▶ _LISTA DE TAREFAS_:
A) Responda às perguntas seguintes com base no texto sobre as orientações da CNPD:
(i) Em que dia a CNPD publicou as orientações?
(ii) Como classifica a CNPD os dados em causa nos termos do RGPD?
(iii) Que artigo do RGPD tem o título "Âmbito de aplicação material"?
B) Reproduza, por favor, palavra por palavra o trecho do texto sobre as orientações da CNPD desde "No passado dia" até "corporal dos trabalhadores.", inclusive.

▶ _TEXTO FORNECIDO_:
No passado dia 23 de Abril, na sequência da pandemia decorrente do novo coronavírus SARS-CoV-2 e da doença Covid-19, a Comissão Nacional de Proteção de Dados (CNPD) publicou “Orientações – Sobre recolha de dados de saúde dos trabalhadores. Estas orientações visam adequar as medidas que as entidades empregadoras têm adotado com o objetivo de prevenir o contágio entre os trabalhadores, nomeadamente a recolha de dados de temperatura corporal dos trabalhadores.

Em suma, a CNPD partindo do facto que os dados ora em causa são sensíveis nos termos do Regulamento Geral Sobre a Proteção de Dados (RGPD), por serem reveladores de aspetos da vida privada do trabalhador, conclui, face ao regime especialmente reforçado de proteção deste tipo de dados, que a entidade empregadora “não conhece, nem pode diretamente recolher ou registar, dados de saúde dos trabalhadores”.

Todavia, somos da opinião de que as orientações da CNPD ou são erradas ou não são suficientemente esclarecedoras quanto aos moldes em que aquela recolha pode ou não ser realizada e em que medida o RGPD será aplicável. Não podemos deixar de manifestar a nossa surpresa face à ligeireza com que  tal afirmação é feita no contexto de uma pandemia que tantas vítimas tem feito e infelizmente ainda irá fazer.

O Regulamento Europeu de proteção de dados não será aplicável à recolha de temperatura corporal dos trabalhadores se esta servir apenas para condicionar o acesso ao local de trabalho e os dados obtidos não forem de nenhum modo registados para utilização futura.

Sendo verdade que nos termos dos números 1 e 2 do artigo 4º do RGPD a simples recolha dos dados se traduz numa forma de tratamento, que como tal será regulada pelo RGPD, a verdade é que estas disposições têm de ser conjugadas com o artigo 2º do RGPD (“Âmbito de aplicação material”), que estabelece no seu nº 1 que as suas disposições apenas se aplicam “ao tratamento de dados pessoais por meios total ou parcialmente automatizados, bem como ao tratamento por meios não automatizados de dados pessoais contidos em ficheiros ou a eles destinados”.

▶ _EXCERTOS DOS DADOS_:
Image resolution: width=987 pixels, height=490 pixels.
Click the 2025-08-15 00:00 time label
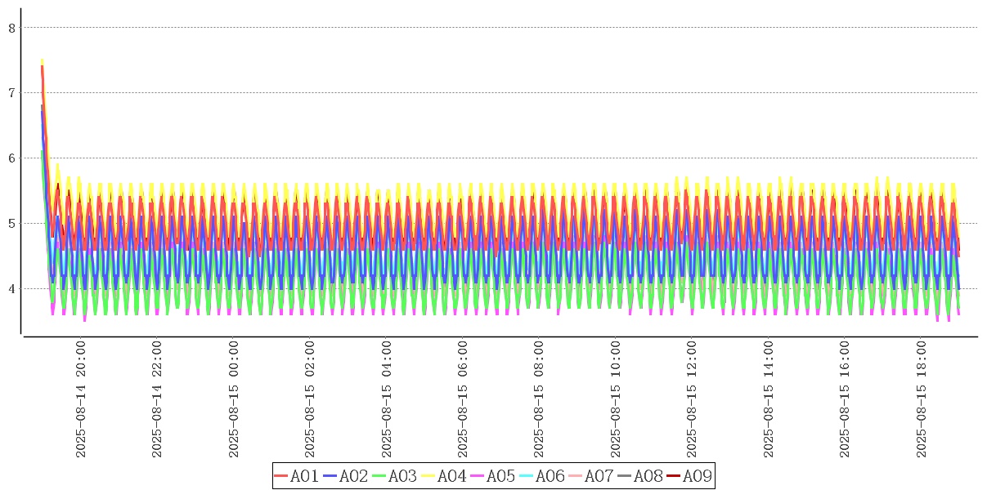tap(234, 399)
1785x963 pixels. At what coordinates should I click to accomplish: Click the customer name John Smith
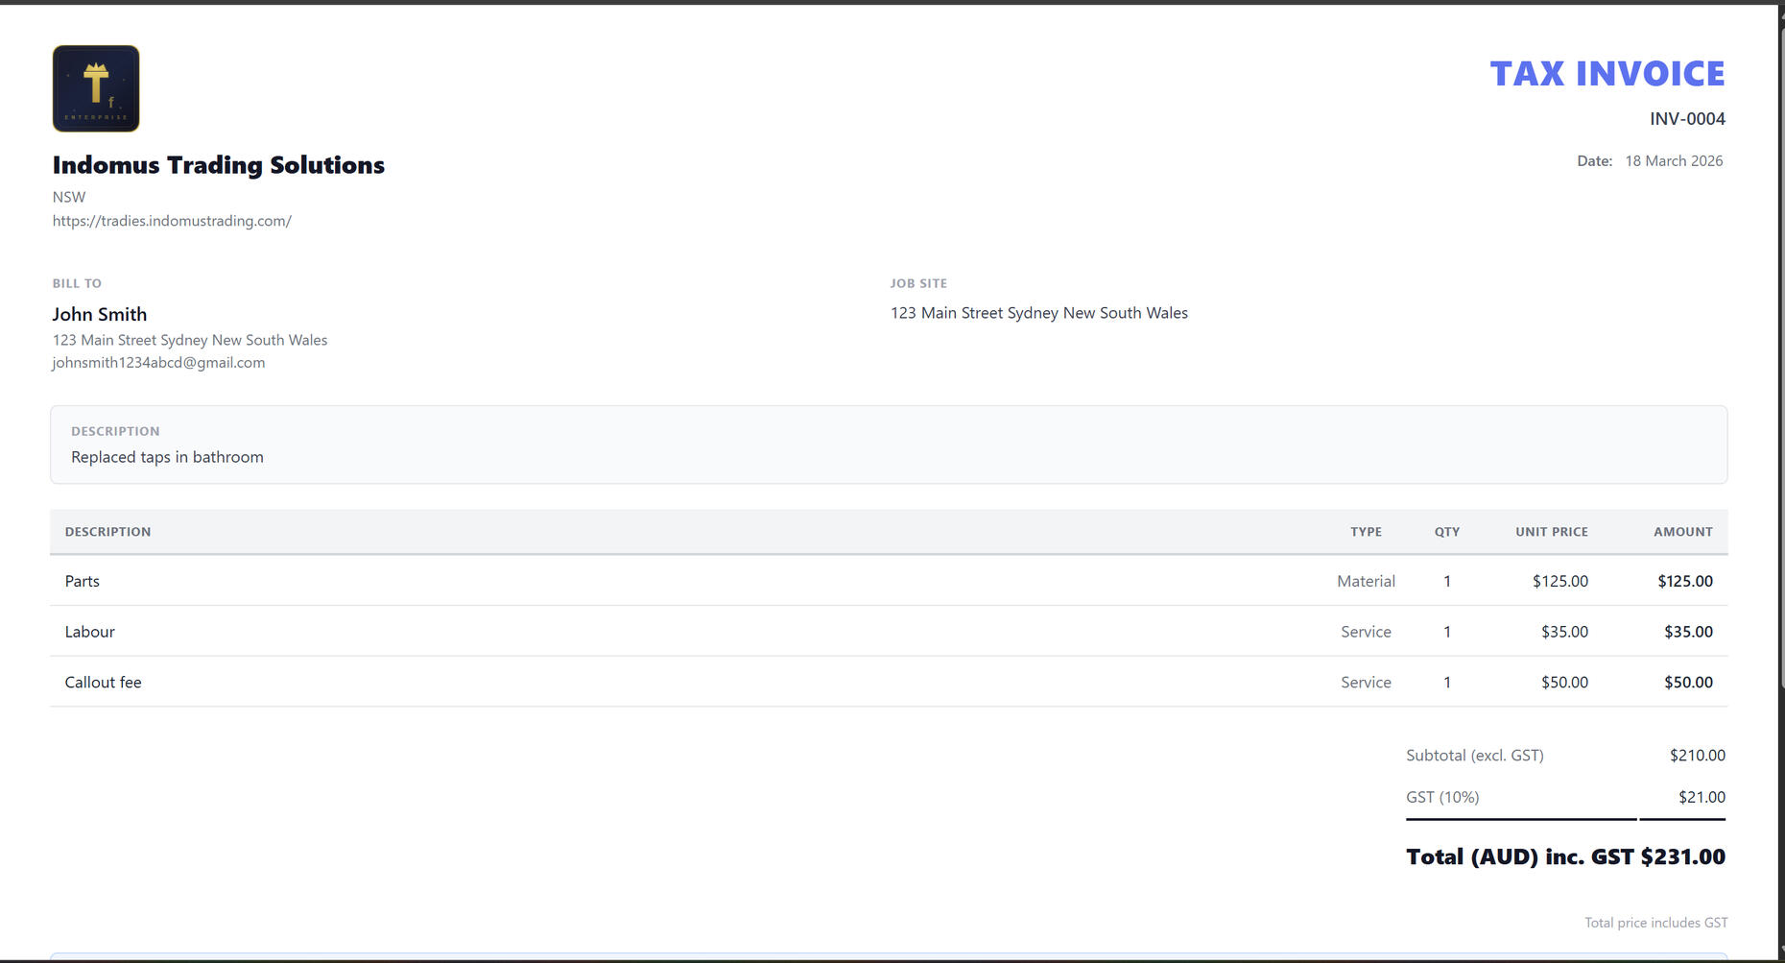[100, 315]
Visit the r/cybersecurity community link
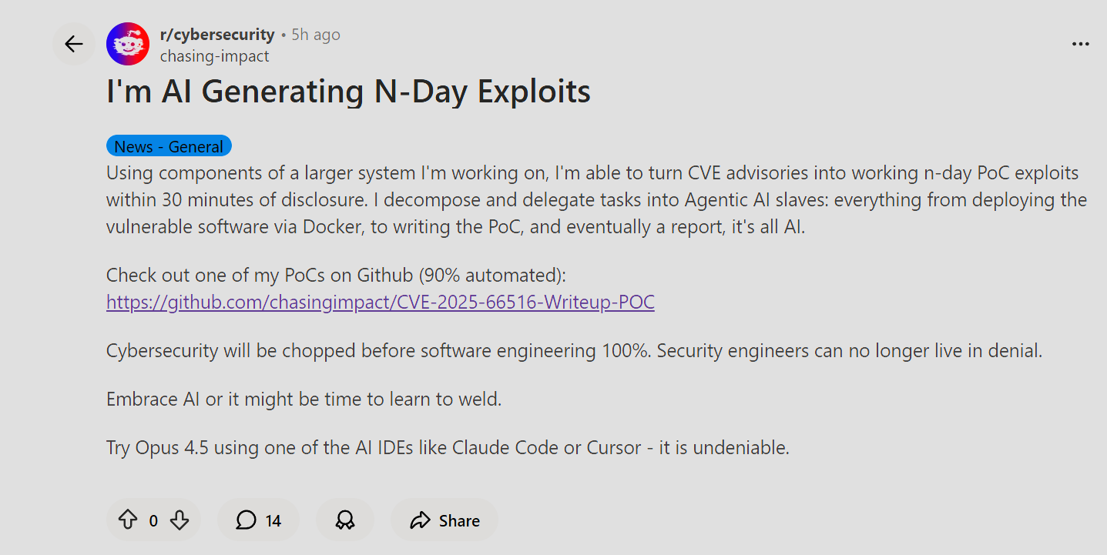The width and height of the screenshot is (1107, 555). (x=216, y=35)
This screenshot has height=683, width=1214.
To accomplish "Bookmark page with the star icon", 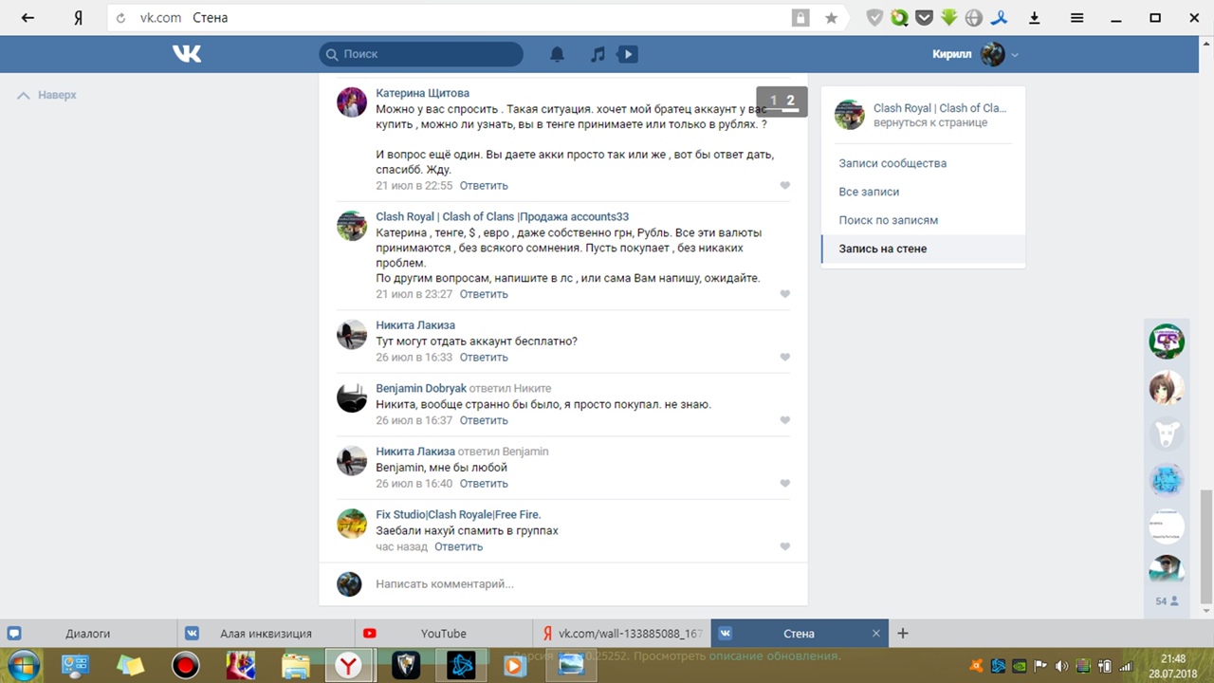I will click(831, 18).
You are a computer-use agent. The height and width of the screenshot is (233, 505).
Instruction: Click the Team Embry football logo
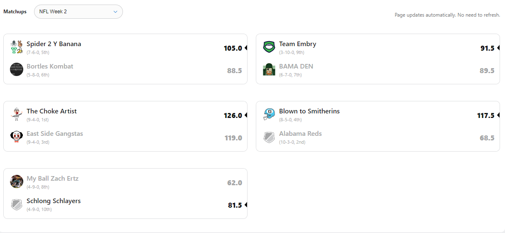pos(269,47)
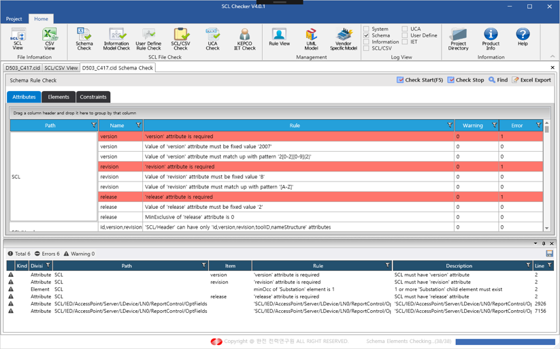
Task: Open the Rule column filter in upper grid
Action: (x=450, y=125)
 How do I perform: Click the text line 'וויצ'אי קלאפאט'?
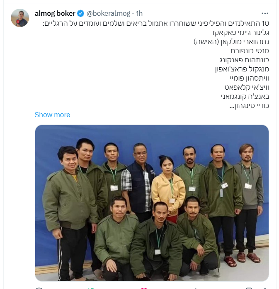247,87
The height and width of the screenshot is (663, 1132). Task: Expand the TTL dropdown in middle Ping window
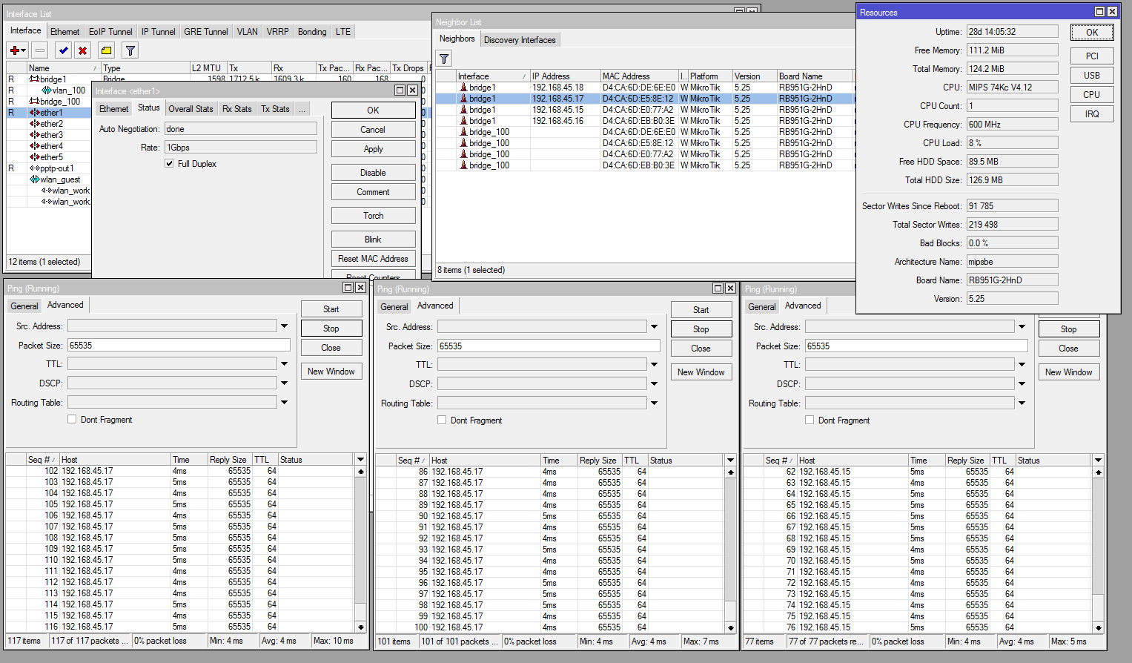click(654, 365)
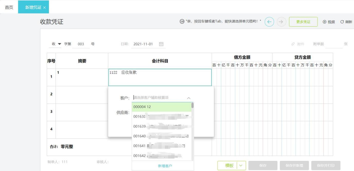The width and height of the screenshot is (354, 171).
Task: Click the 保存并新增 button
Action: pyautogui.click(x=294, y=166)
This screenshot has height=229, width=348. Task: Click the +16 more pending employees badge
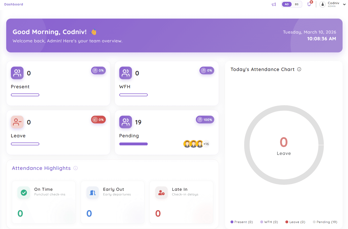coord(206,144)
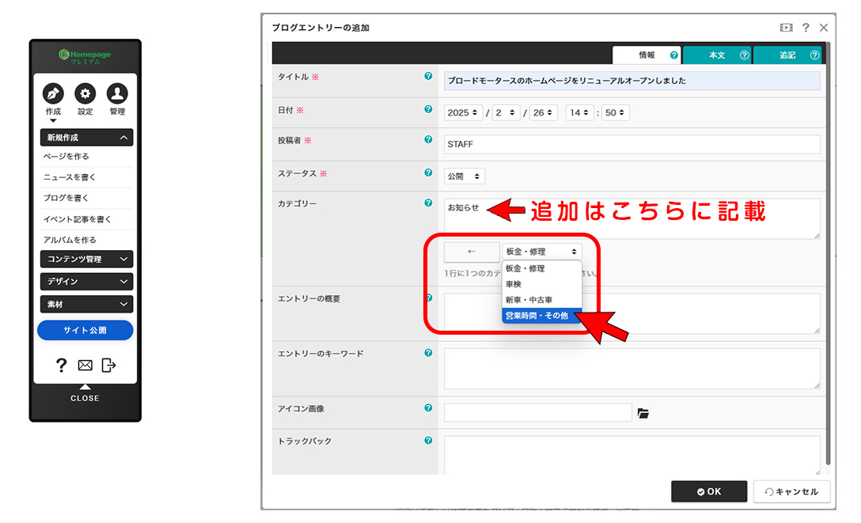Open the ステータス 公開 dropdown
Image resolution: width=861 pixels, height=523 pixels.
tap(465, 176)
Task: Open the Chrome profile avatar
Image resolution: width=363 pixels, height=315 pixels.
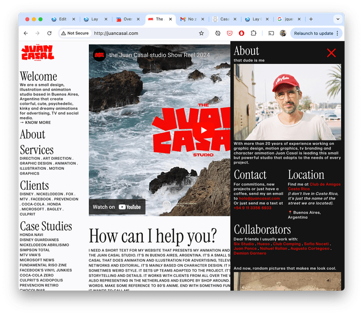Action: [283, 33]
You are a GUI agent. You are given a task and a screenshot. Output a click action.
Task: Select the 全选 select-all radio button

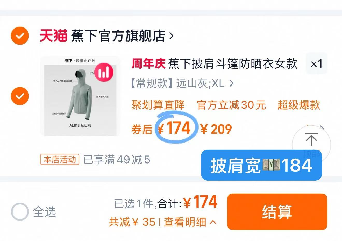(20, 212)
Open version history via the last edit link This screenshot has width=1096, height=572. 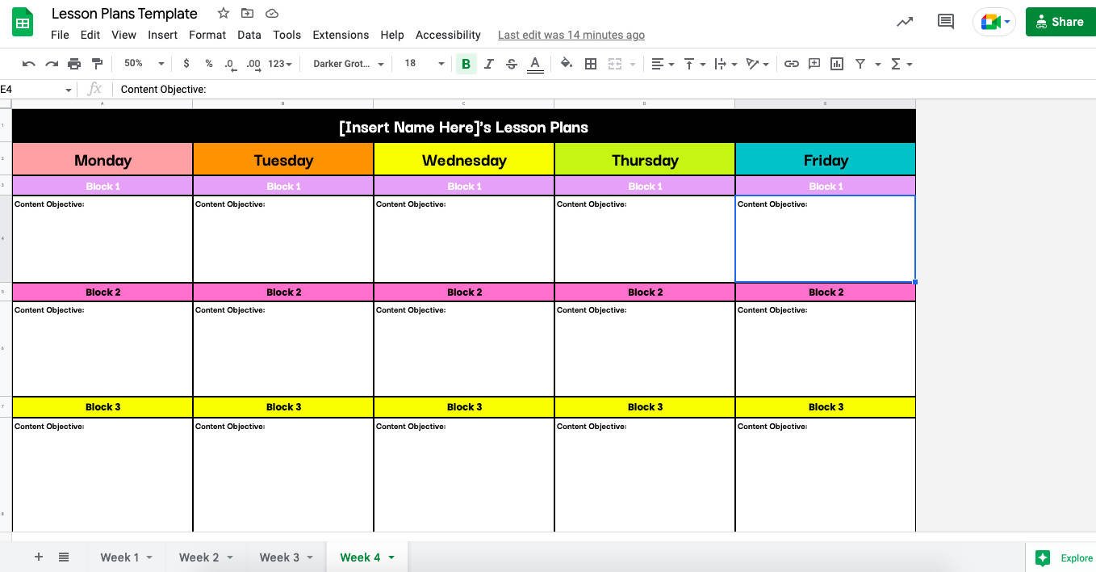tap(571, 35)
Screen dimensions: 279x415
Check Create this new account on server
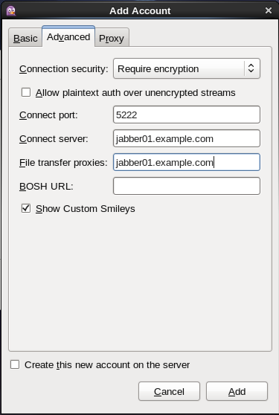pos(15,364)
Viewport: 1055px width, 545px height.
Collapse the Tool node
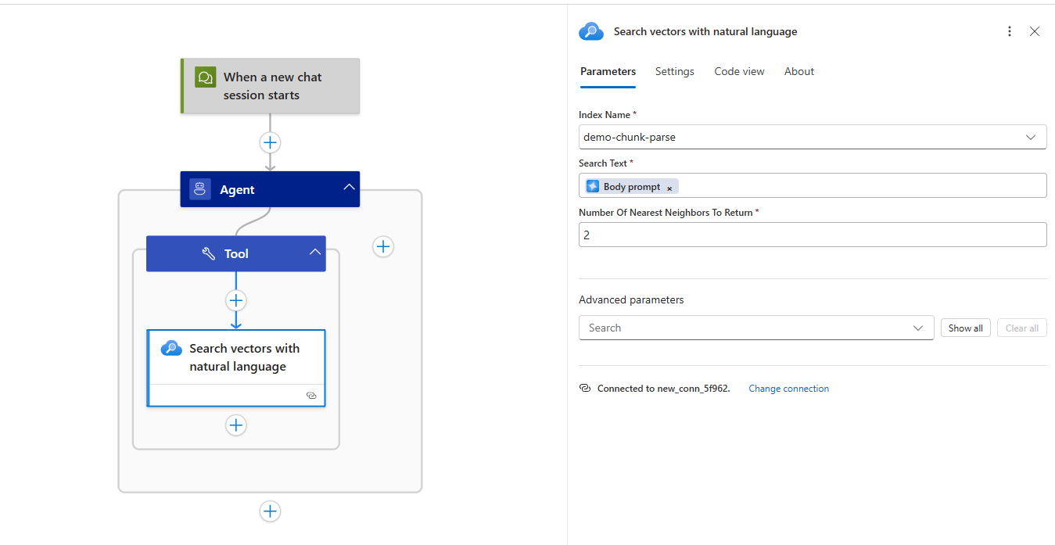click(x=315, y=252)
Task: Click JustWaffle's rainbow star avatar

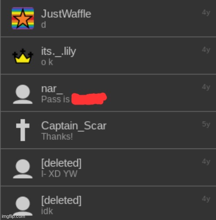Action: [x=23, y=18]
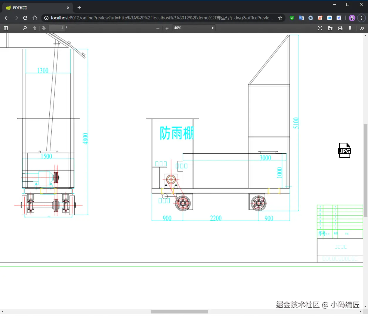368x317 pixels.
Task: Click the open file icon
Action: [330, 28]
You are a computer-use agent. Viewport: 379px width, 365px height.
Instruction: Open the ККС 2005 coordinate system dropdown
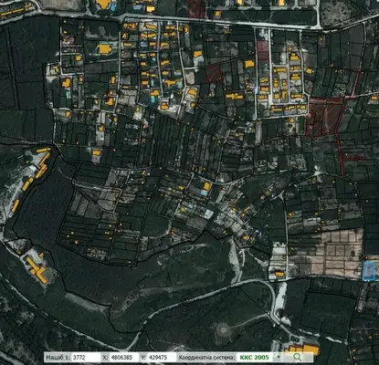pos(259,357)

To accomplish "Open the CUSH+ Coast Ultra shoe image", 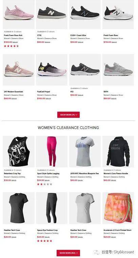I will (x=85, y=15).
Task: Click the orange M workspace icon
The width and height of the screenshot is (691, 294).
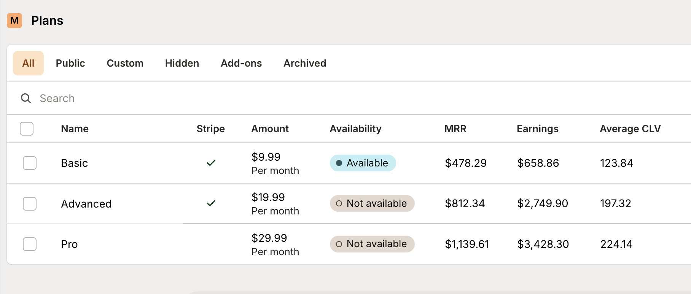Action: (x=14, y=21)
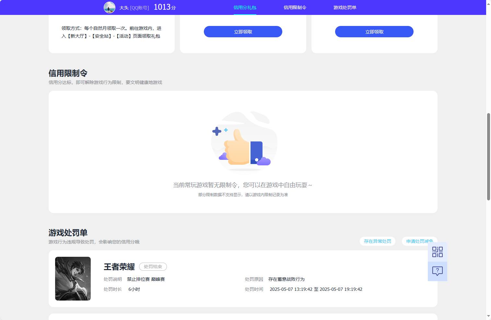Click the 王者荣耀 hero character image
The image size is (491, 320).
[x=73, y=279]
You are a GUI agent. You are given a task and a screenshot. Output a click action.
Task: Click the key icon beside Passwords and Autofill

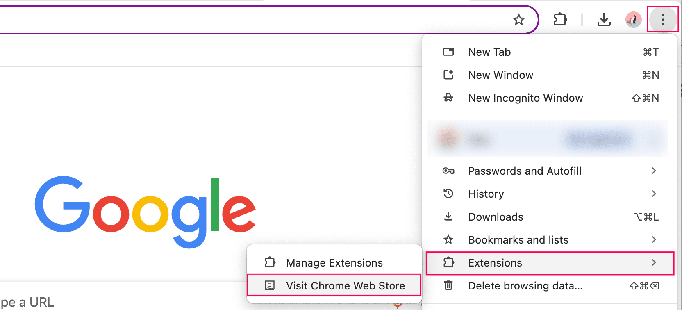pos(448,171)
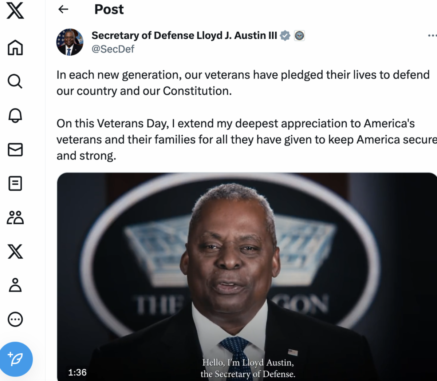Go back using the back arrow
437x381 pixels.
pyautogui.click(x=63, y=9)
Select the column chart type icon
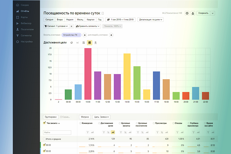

▶ _RESPOSTAS ABAIXO_:
A)
(i) 23 de Abril
(ii) Dados sensíveis
(iii) O artigo 2º

B)
No passado dia 23 de Abril, na sequência da pandemia decorrente do novo coronavírus SARS-CoV-2 e da doença Covid-19, a Comissão Nacional de Proteção de Dados (CNPD) publicou “Orientações – Sobre recolha de dados de saúde dos trabalhadores. Estas orientações visam adequar as medidas que as entidades empregadoras têm adotado com o objetivo de prevenir o contágio entre os trabalhadores, nomeadamente a recolha de dados de temperatura corporal dos trabalhadores.